Are there any articles that discuss the transition to digital type and the rationale behind the origins of the digital font desktop licensing model (per user/computer) that we still use today? I know I've read about this topic before, but can't recall exactly where.

Comments

  • Thomas Phinney
    Thomas Phinney Posts: 2,891
    edited February 2017
    Early computer fonts were printer-based, being neither WYSIWYG nor scalable on screen. As they only worked with a given high-end expensive device, they were licensed per output device. This was the norm in the 1980s, until TrueType and ATM (for PostScript Type 1) complicated things in 1991–92.

    I don't know any specific articles on the topic, though.
  • Did per user pricing originate at Adobe? Or was it from a smaller foundry like Emigre?
  • Adobe initially changed their licensing from per-output-device to "up to five users," when they first went to user-based pricing (I am thinking that it also included maybe two devices? but my memory is fuzzy). This would have presumably been about the time of the arrival of ATM.

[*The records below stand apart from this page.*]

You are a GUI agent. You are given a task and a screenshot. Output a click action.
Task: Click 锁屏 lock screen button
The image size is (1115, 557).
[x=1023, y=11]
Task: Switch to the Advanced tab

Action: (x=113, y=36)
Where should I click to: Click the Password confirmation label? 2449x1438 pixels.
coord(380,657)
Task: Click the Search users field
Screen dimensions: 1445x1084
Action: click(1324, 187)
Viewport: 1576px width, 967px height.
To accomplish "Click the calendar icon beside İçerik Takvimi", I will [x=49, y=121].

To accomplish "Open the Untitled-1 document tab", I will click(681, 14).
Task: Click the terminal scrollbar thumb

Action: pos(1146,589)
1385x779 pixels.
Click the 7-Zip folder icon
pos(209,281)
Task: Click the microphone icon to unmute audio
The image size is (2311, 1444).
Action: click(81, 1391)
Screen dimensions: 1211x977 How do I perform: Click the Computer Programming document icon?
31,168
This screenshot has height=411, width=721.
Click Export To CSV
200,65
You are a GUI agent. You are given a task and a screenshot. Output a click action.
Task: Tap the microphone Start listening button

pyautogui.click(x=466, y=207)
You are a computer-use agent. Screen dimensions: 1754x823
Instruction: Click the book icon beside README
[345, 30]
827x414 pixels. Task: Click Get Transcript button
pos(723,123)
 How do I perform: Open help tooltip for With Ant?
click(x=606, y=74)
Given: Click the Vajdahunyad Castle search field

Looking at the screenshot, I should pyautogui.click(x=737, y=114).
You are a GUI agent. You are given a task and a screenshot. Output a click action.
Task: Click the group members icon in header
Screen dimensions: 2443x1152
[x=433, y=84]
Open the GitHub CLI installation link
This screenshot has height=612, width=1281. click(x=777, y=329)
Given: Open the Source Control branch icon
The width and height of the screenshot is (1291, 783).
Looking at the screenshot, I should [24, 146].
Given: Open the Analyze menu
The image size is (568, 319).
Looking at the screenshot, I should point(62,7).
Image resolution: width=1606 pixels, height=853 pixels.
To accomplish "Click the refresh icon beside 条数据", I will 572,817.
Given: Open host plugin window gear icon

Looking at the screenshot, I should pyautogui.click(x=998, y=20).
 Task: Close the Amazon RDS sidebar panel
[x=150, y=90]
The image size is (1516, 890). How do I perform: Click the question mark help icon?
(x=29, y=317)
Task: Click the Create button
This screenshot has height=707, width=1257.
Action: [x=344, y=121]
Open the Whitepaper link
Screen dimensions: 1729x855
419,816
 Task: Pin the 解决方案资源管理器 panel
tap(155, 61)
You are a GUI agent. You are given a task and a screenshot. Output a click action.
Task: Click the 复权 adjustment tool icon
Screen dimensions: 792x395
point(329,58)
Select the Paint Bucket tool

    Not sure who first did user-based pricing. Emigre started in 1984, but I don't know what licensing they initially used.
  • Does anyone know the argument for or against user vs. device licensing? It's not clear that either side is more prominent in the current marketplace.
  • Chris Lozos
    Chris Lozos Posts: 1,458
    Originally, printer producers licensed the Postscript Language from Adobe to print everything. Then came all the interpreters so Adobe was not assured a big enough piece of the pie.  I assume they then went to the "user" scheme.  Today, a designer can produce everything in PDF [or as a web page] and send to clients and their print shops.  Since it is easier to count heads than it is to chase down all the forwarded chains of middle people, it makes more sense to go by user seat than output device.
  • Does anyone know the argument for or against user vs. device licensing? It's not clear that either side is more prominent in the current marketplace.
    Digital fonts were not originally WYSIWYG on screen, so back then it made sense to license by output device. The computer itself didn't do much with the font, and jobs were prepared whether or not the computer had the font.

    Nowadays, with the screen and the document being the place the fonts get used most, fonts being embedded in documents for later printing, and output being secondary, licensing by user makes more sense—and seems to be far more prevalent.